GMAR (Alya)

L’acharnement thérapeutique à travers le regard du kinésithérapeute : entre directives juridiques et réalités de terrain, étude des actes et des décisions qu’il est amené à poser et à prendre au sein d’une équipe pluridisciplinaire

mémoire présenté sous la direction de Jean-François STOFFEL en vue de l’obtention du titre de licenciée en kinésithérapie. – Montignies-sur-Sambre : Haute école Charleroi-Europe ; Département de kinésithérapie, 2006. – 78 p., L.

Résumé

De nos jours, les progrès techniques et thérapeutiques de la médecine permettent de repousser les limites de la vie, tant et si bien que le «droit à la mort» a dû être créé afin de «protéger» ces patients «ressuscités» par la médecine. La complexité des enjeux politiques et économiques et la diversité des positions éthiques rendent difficiles la création de lois relatives à l’achar­nement. Doit-on maintenir la vie au prix d’artifices, de moyens extraordinaires et de souffrances humaines ? Pour tenter de répondre à cette question, nous avons pris en compte certains critères (effets secondaires, caractère invasif… etc.) afin d’éva­luer le caractère plus ou moins indispensable des traitements qui peuvent être proposés dans de telles circonstances, d’au­tant que, dans certains cas, des alternatives moins invasives pourraient être mises en place.
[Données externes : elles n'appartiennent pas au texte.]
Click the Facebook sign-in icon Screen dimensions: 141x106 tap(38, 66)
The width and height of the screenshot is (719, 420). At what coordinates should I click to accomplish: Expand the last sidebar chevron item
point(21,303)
C’est ici que le kinésithérapeute pourrait jouer un rôle encore plus important que celui qu’il remplit déjà auprès du mourant. Quoi qu’il en soit, sa partici­pation au sein de l’équipe pluridisciplinaire est digne d’être valorisée, car seule une telle approche collective permet d’accé­der à une prise en charge globale et personnalisée du patient. Enfin, à travers notre étude menée sur le terrain, nous nous sommes rendus compte de la difficulté, voire de l’impossibilité de définir des directives générales pour des situations qui res­tent, chaque fois, singulières. La reconnaissance de ses limites, qu’elles soient personnelles ou professionnelles, ainsi qu’une approche humanitaire des patients en fin de vie devraient em­pêcher une dérive vers l’acharnement thérapeutique.